<<<<

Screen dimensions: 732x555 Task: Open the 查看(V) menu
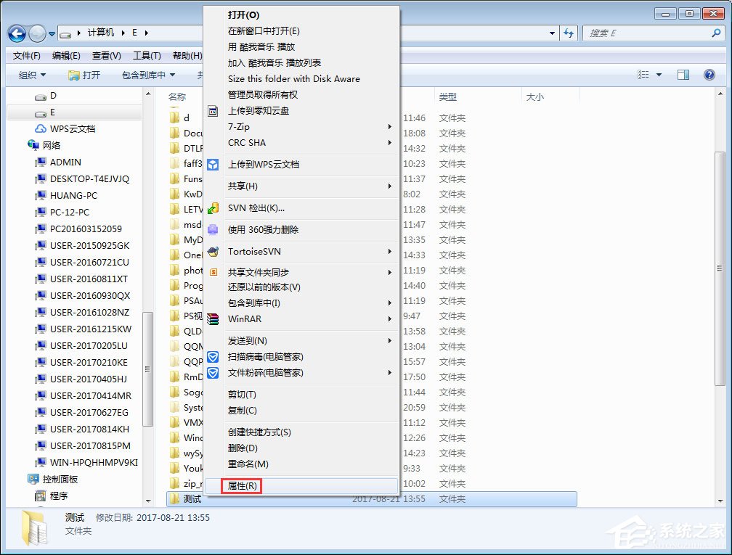click(x=105, y=55)
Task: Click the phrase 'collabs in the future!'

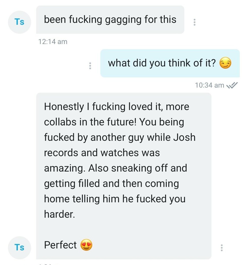Action: pyautogui.click(x=89, y=122)
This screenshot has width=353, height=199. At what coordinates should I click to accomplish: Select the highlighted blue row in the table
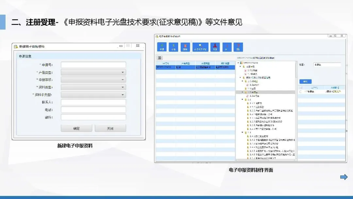[x=195, y=67]
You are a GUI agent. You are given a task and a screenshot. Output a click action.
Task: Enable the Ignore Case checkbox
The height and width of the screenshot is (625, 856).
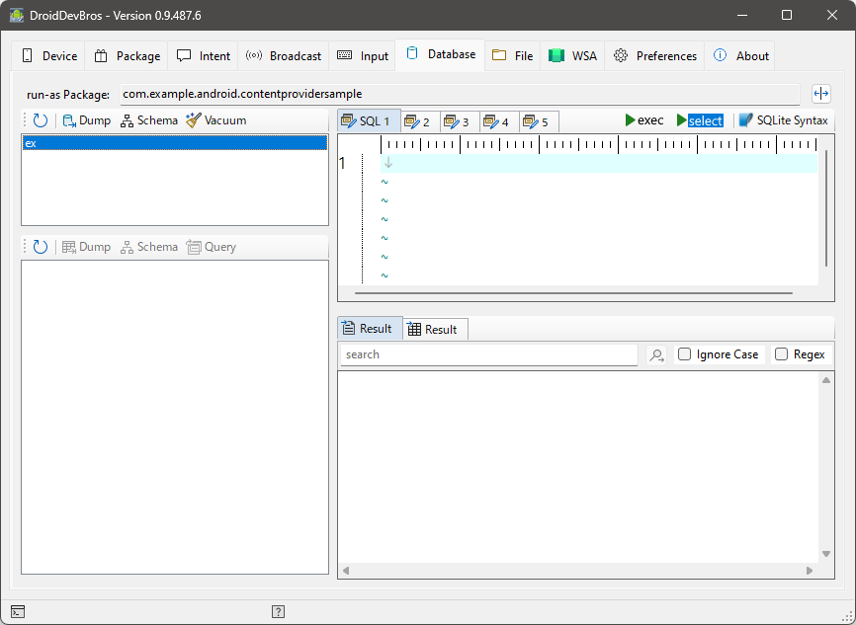(x=685, y=354)
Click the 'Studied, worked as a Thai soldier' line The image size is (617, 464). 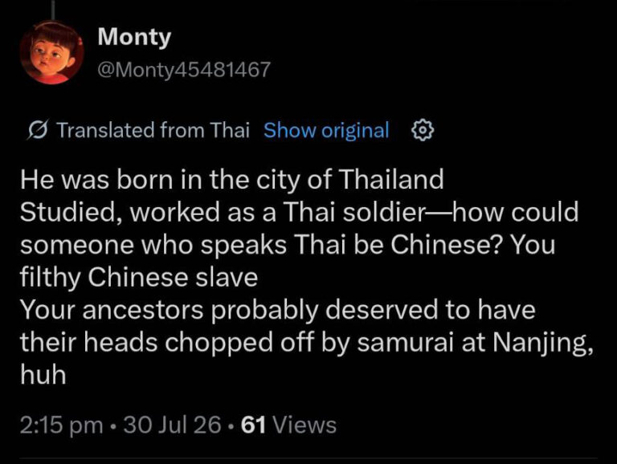click(x=223, y=213)
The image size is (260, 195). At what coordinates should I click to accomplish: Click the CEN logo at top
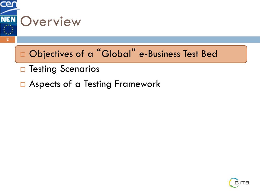[x=8, y=7]
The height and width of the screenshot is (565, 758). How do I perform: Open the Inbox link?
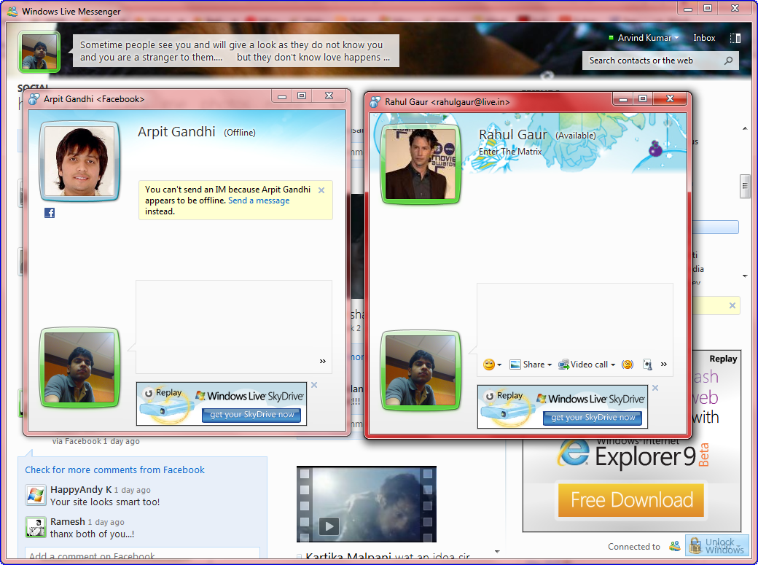pyautogui.click(x=704, y=38)
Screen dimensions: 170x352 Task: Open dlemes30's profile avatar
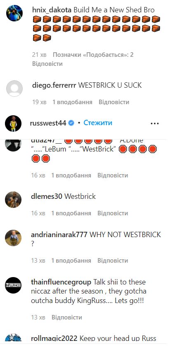13,200
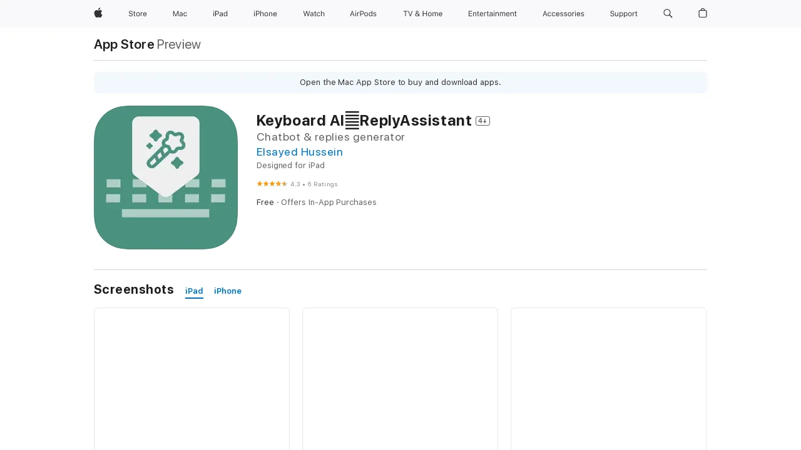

>>>>

**WHAT THE TASK ASKS**
Take the line containing "The image size is (260, 195)." and every line after it through the end of the data, and write them out exactly, with no pictures.

**REPLY TO THE EXERCISE**
The image size is (260, 195). At what coordinates should I click to accomplish: Click the CEN logo at top
[x=8, y=7]
The height and width of the screenshot is (565, 758). How do I perform: Open the Inbox link?
pyautogui.click(x=704, y=38)
Screen dimensions: 170x352 Task: Open dlemes30's profile avatar
13,200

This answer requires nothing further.